Les cantons boostent leurs cyberdéfenses, Berne reste à la traîne
Les administrations suisses investissent massivement dans la lutte contre les attaques informatiques. Vaud veut exporter son coûteux modèle de Centre opérationnel de sécurité (SOC) à l’ensemble du pays
Face aux cyberattaques, Vaud a investi massivement dans un outil de pointe. Un modèle qui va pouvoir s’exporter au reste de la Suisse. La Confédération, elle, est en retard
Les attaques informatiques représentent une menace existentielle pour les administrations publiques. La paralysie l’an dernier de plusieurs hôpitaux anglais par le virus WannaCry l’a bien démontré. En Suisse, les cantons sont en train de s’équiper en urgence pour faire face aux cybermenaces. Le plus avancé, de l’avis général, est le canton de Vaud, doté d’un ultramoderne Centre opérationnel de sécurité ou SOC dans le jargon. Une sorte de tour de contrôle, développée avec l’entreprise Kudelski, qui permet de traiter les incidents 24 heures sur 24, 7 jours sur 7.

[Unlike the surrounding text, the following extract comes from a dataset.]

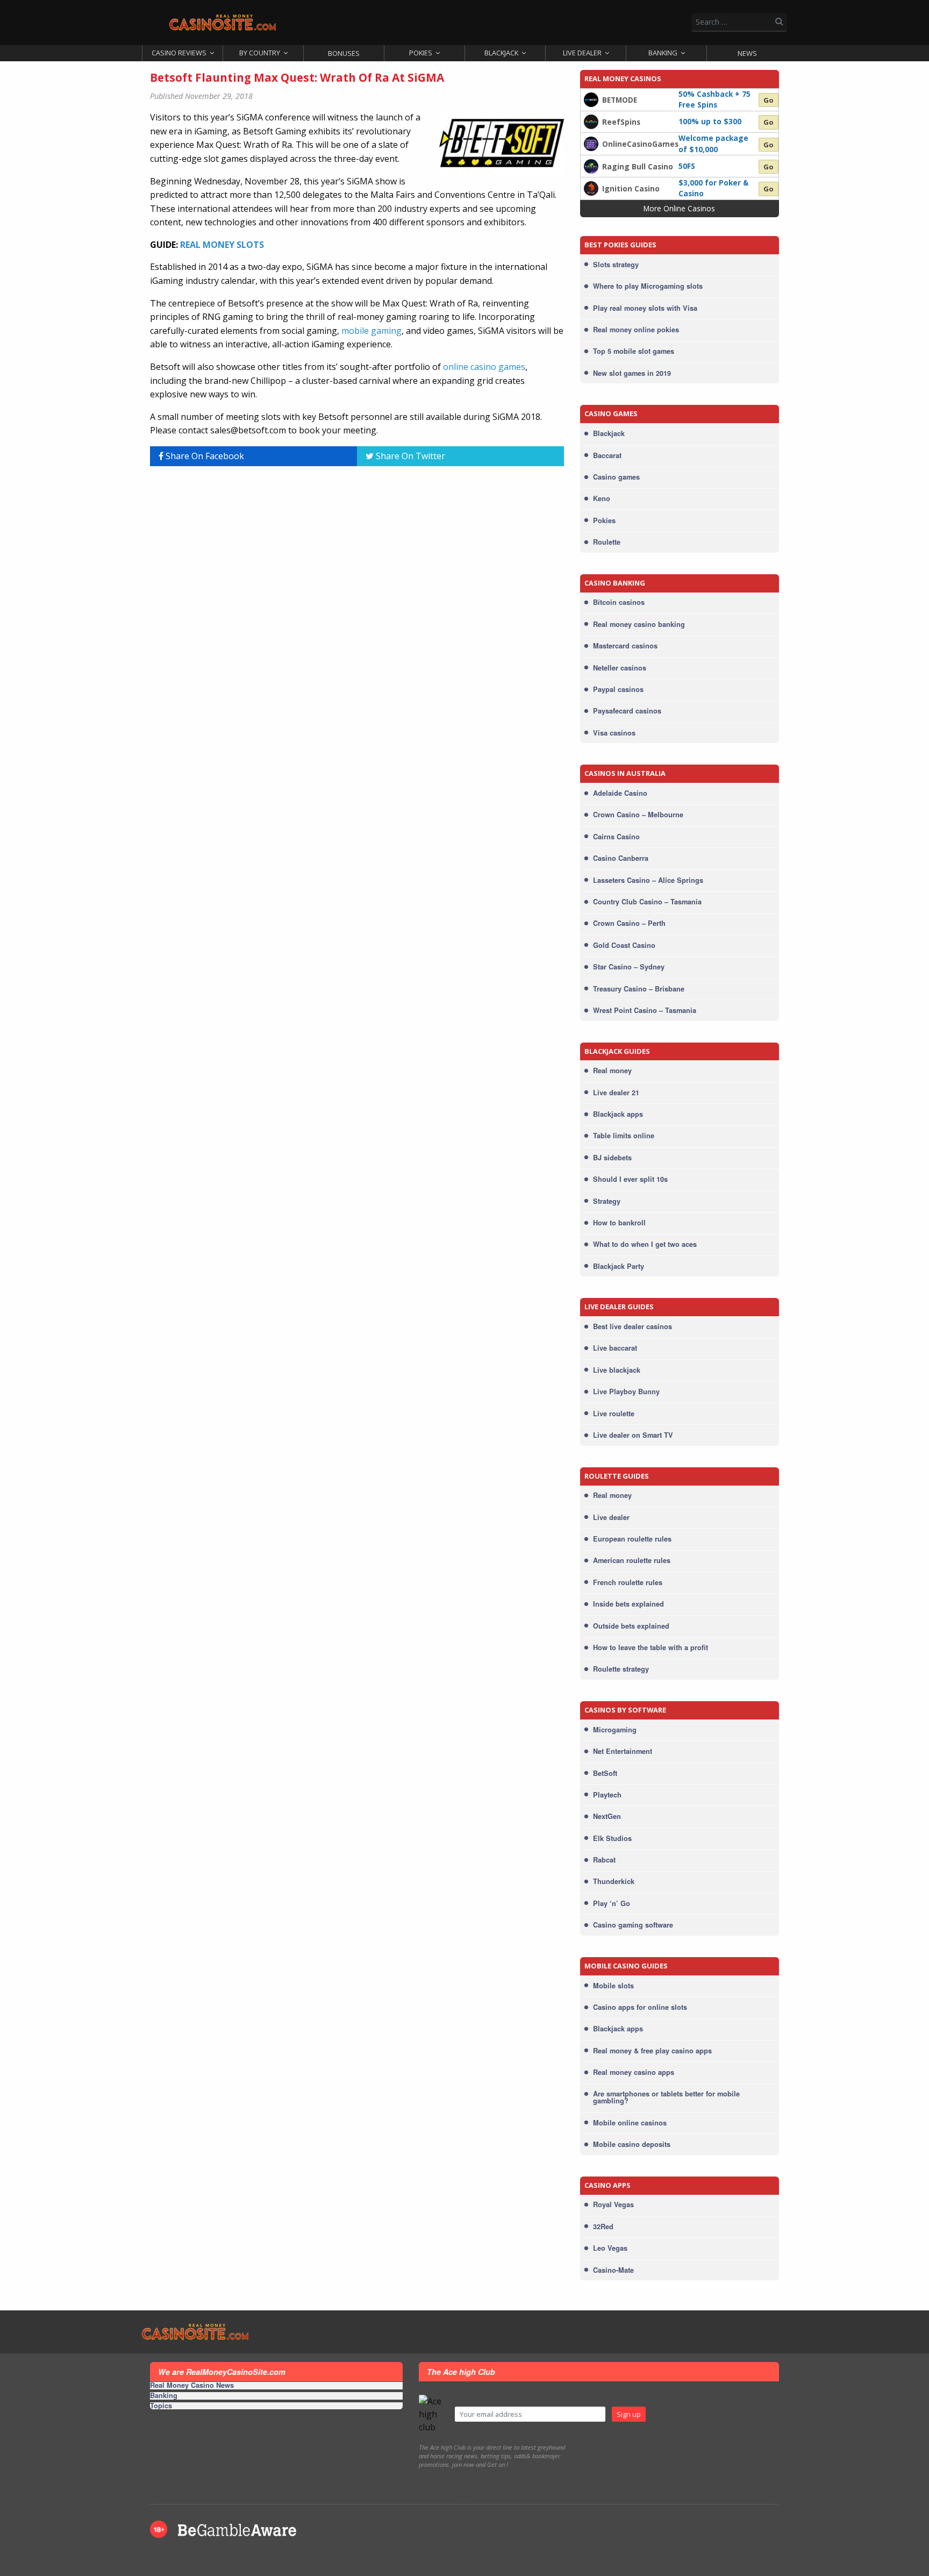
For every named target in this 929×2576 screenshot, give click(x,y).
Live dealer (611, 1517)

Genève à son tour vient de mettre en service un SOC, la ville de Zurich aura le sien en 2018. Un concept de mise en commun de ces centres, permettant de les mettre à la disposition de l’ensemble des cantons, sera présenté cette semaine à la Conférence suisse sur l’informatique qui se tient à Zoug.
La Confédération, en revanche, n’a toujours pas de SOC – donc pas de vision d’ensemble, ni de capacité de réaction en tout temps. Ses structures sont éclatées et manquent de moyens, selon plusieurs initiés. Le Conseil fédéral vient tout juste de reconnaître que ses trois centres de sécurité informatique (un militaire, l’autre civil, le troisième jouant l’interface avec l’extérieur) auraient besoin de plus de coordination.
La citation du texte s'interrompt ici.